Excerpt provided>
:::

The Emergence of the Contract Ops Professional

Is there a little voice in your head telling you to be worried about technology taking over your job?

Then I hope that little voice takes a second to read what this little voice has to say about that.

Because your future as an in-house lawyer or contract professional is bright! Different. But bright.

In this article, I will share my thoughts on how our roles as in-house counsel and some contracts professionals will soon develop into a hybrid legal-technical role that I call “the Contract Ops Professional.” And how to stay ahead of the game to ensure long-term job security and success in a rapidly changing (and exciting) industry.

Complex Negotiations Will Always Require Humans

Legal and contract lifecycle management (CLM) technology has and will continue to automate the contracting process. But technology will not fully replace humans because complex negotiations, deals, and contracts cannot be 100% automated.


Because negotiation is an art, not a science.

Negotiation responds to emotional, mental, external, and unpredictable factors. No one person, party, or system has full control over the negotiation process or the outcome of a negotiation. Whether negotiating a non-disclosure agreement or a master services agreement, the outcome is dependent on several moving parts, such as the: level of trust between the parties, particular moods of the negotiating individuals, internal motivating factors driving the decision-making process, and level of skill possessed by the negotiators. That is why the negotiation phase is the most difficult phase of the contracting process to automate.

:::

According to the article on the Contract Ops Professional, which phase of the contracting process is the most difficult to automate? The lines that follow can be left aside for this task.

Data section>
:::

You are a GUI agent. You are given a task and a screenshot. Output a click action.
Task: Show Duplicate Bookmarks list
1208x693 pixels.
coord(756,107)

:::

Complete output> The negotiation phase.